- PROBLEM STATEMENT: Repeat the data word for word. Do not include the pictures.

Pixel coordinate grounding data
-=-=-

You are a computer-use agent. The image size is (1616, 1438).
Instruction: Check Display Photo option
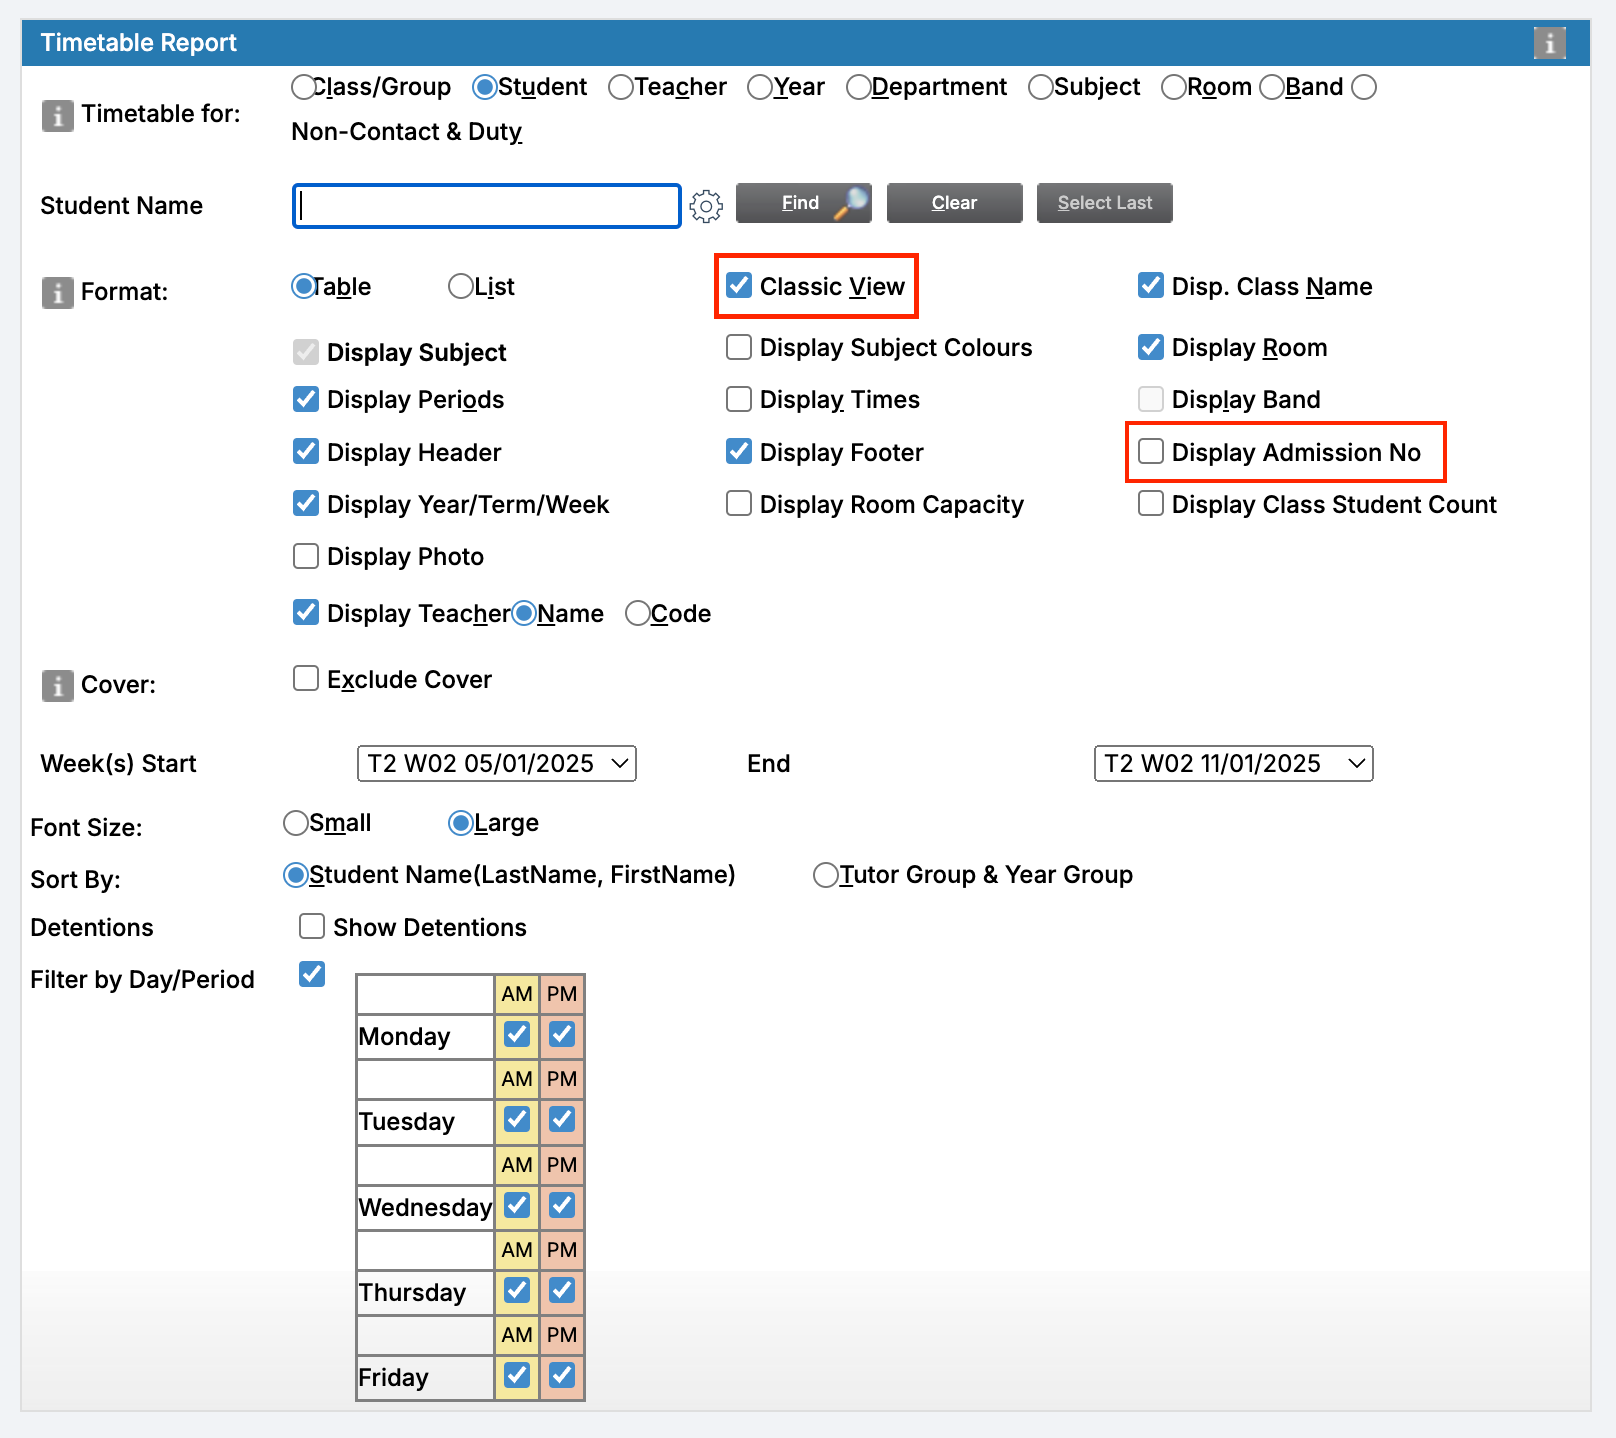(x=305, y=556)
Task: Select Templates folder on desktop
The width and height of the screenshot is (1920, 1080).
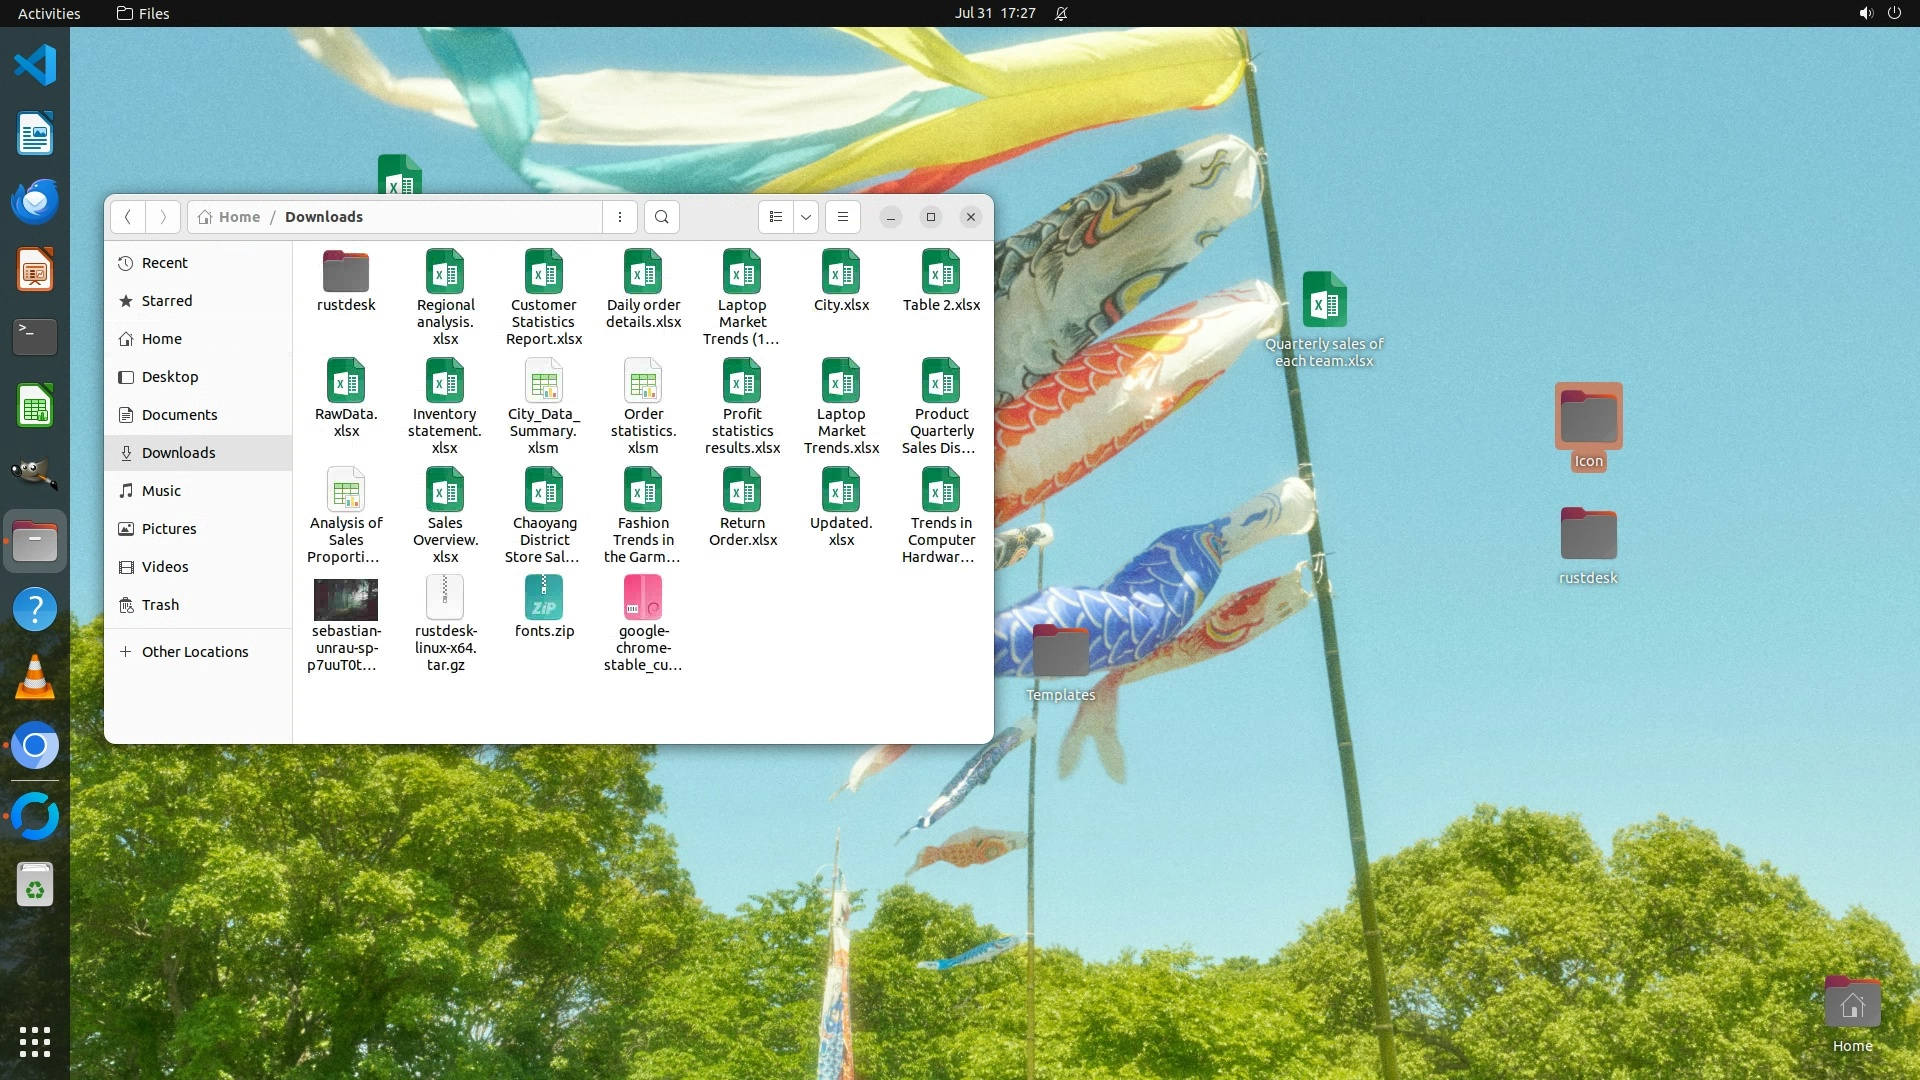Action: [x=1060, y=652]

-=-=-

- WRITTEN ANSWER:
You are a computer-use agent. The image size is (1616, 1438).
Instruction: Check Display Photo option
(x=305, y=556)
Task: Select Templates folder on desktop
The width and height of the screenshot is (1920, 1080).
Action: [x=1060, y=652]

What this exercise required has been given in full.